Затем вспыхнуло возмущение среди поляков и финнов. В начале своего царствования, к которому применима формула «один господин, одна вера, один закон», Николай II заявил во время поездки в Варшаву, что он «готов поладить с поляками», если они останутся ему верны. А затем в Вильно открыл памятник, воздвигнутый в честь подавления восстания 1863 года.

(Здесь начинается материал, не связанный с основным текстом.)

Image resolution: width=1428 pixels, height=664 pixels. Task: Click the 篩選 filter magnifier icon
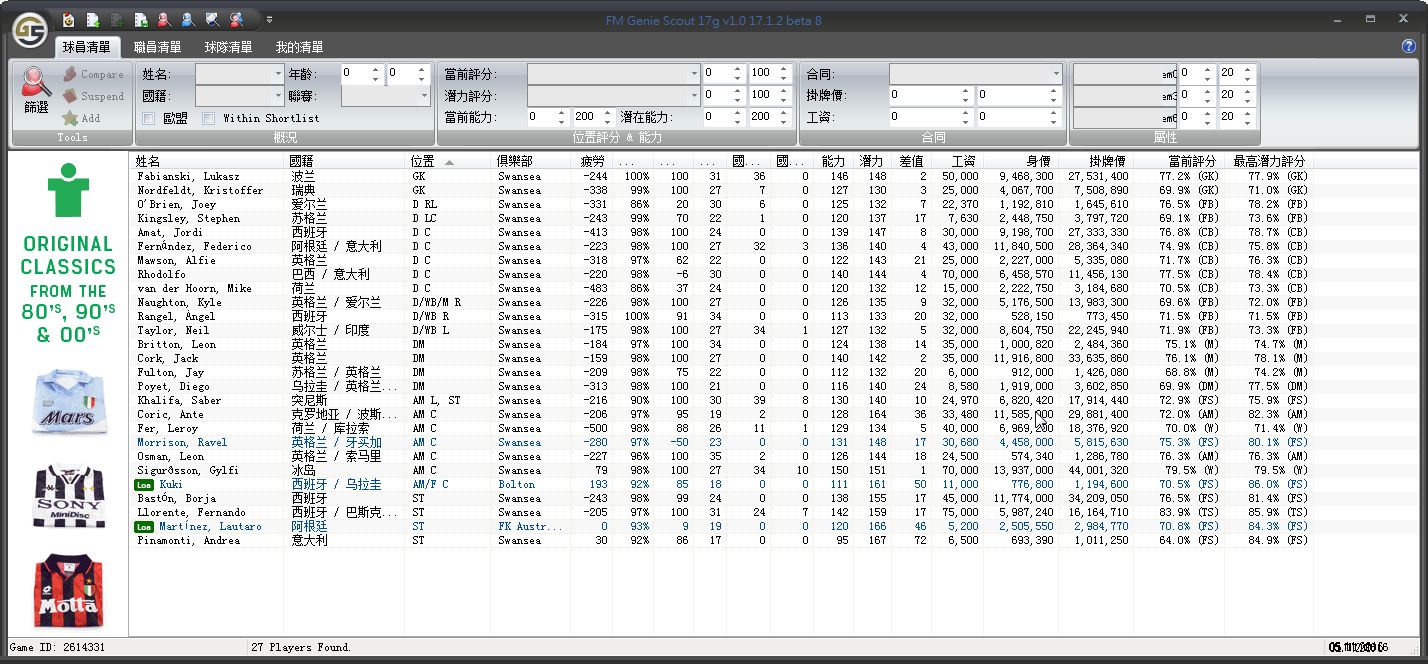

В Финляндии генерал-губернатор Ф. Сейн ввел положение, по которому военная служба продлевалась до пяти лет, тогда как по предварительному договору с финским парламентом — сеймом, подписанному во время объединения двух стран, были точно определены обязательства Финляндии. Даже финский сенат, состоявший в основном из членов, назначенных царем, отказался опубликовать это распоряжение: «Это неуважение к данному слову, неуважение наших конституционных законов». По этому поводу была составлена петиция, которую подписали 500 тысяч человек — невероятное число для Финляндии, где насчитывалось три миллиона жителей; в петиции упоминался царь Александр III, который умел держать слово. Николай II рассудил, что податели петиции хотят отдалить его от народа. Он подписал второй указ, по которому в финской администрации вводился русский язык, установив срок исполнения на период в пять лет, то есть к 1905 году.

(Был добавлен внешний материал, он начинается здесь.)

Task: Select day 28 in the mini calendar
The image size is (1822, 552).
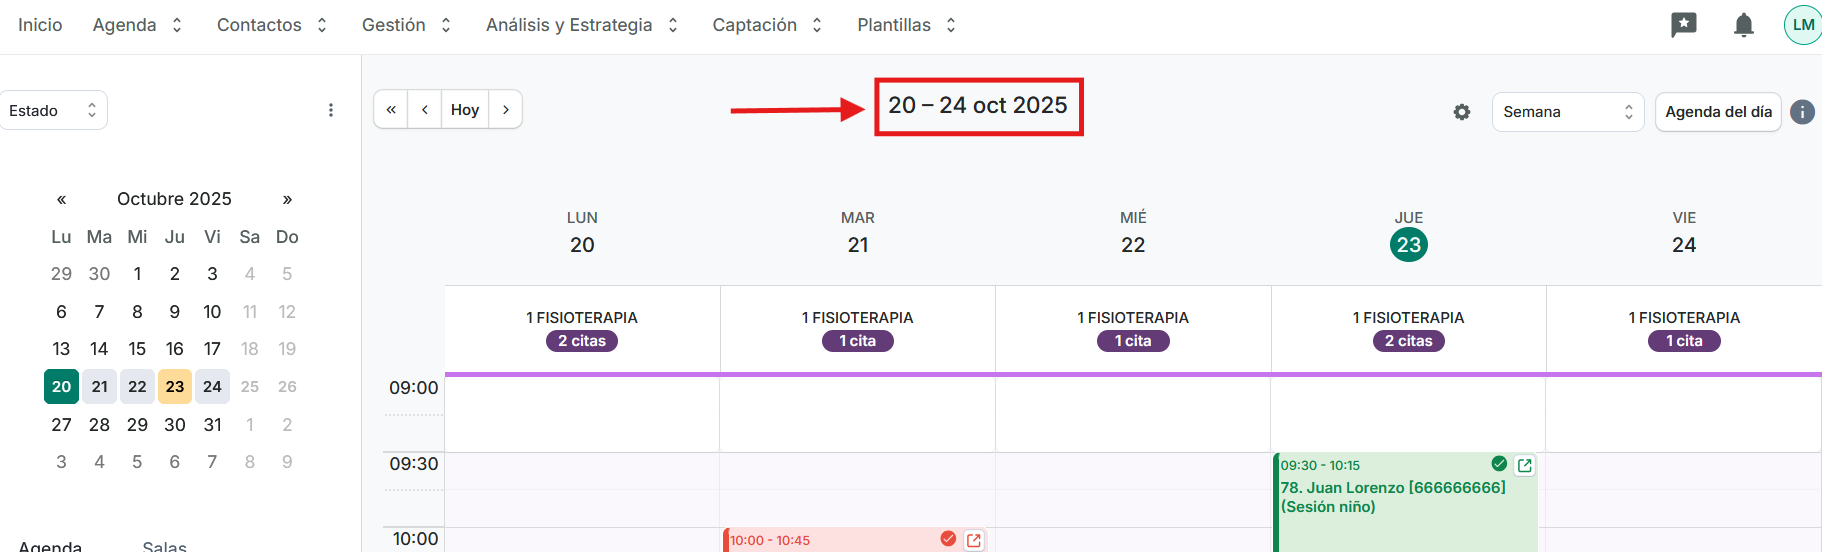Action: click(x=99, y=425)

Эта политика русификации, воспринятая крайне неодобрительно, вызвала сопротивление даже у армян, наиболее преданных из «инородцев». И не случайно большинство национальных организаций было создано в течение пяти лет, последовавших за вступлением Николая II на престол. От сына Александра III ожидать было нечего.
Между возмущением финнов и возникшими вслед за ним студенческими беспорядками существует прямая связь: студенты считали, что их тоже лишили элементарных прав, которые любое цивилизованное государство должно признавать за своими гражданами; они требовали неприкосновенности личности — требование, которое весьма красноречиво свидетельствует о полицейском произволе, — а также публикации всех затрагивающих их мер.
Ректор Санкт-Петербургского университета ответил студентам, что «райские птицы, которым дается все, что они просят, не обитают в нашем климате». За этим последовала демонстрация, в которой приняли участие 2500 студентов, и в их поддержку 25 тысяч человек объявили забастовку. Почти все студенты были исключены из университета, университет закрыли и после его открытия приняли только 2181 студента из 2425. Министр внутренних дел хотел покарать исключенных, отправив их в армию, но генерал Куропаткин отказался их взять… Николай II, со своей стороны, осудил студентов, заявив, что они должны учиться, а не выдвигать требования, ибо их требования не только бесполезны, но и вредны. Министр народного просвещения Н. П. Боголепов пал жертвой покушения, и студенты восторженно приветствовали его убийцу эсера П. Карповича. Преемник Боголепова генерал П. С. Банковский высказал мнение, что террор возобновился без всякой связи со смыслом требований, однако он полагал, что условия для взрыва существовали из-за изолированности студентов, не находивших взаимопонимания со своими преподавателями.
Появление студентов как новой социальной силы было явлением новым. На Западе дело обстояло иначе, там студенты скорее были авангардом социальных групп, выступавших против властей. В России положение было иным: добрая половина студенчества выходила из бедных слоев, например из 4017 студентов 1957 были детьми неимущих и 874 учились на стипендию. Это показывает, что, несмотря на самодержавный режим, правительство в известной степени практиковало смешение различных социальных слоев, что привело к формированию новой силы и возникновению поколения революционеров между 1905 и 1917 годами.
Студенты вынесли восстание на улицу. Конечно, говорил Витте, России повезло, что у нее еще не было настоящего рабочего класса. Но она двигалась в этом направлении на всех парах. Ведь государство способствовало концентрации промышленности. В 1901 году уже почти половина трудящихся работала на предприятиях, где было занято более 500 рабочих. Укрупнение предприятий и рост производительности труда происходят одновременно. А это свидетельствует о том, что структурные изменения как в Санкт-Петербурге, так и в Москве достигали огромных размеров.
Судя по темпам оснащения промышленности в первые годы царствования Николая II, писал пятьдесят лет спустя экономист Гершенкрон, Россия несомненно — без установления коммунистического режима — уже обогнала бы Соединенные Штаты.
Прекрасное предвидение! Выдвигая это неопровержимое доказательство, порожденное воображением, блестящий экономист времен «холодной войны» упускает, однако, из виду, что этому подъему способствовали 11-часовой рабочий день и нищенская заработная плата.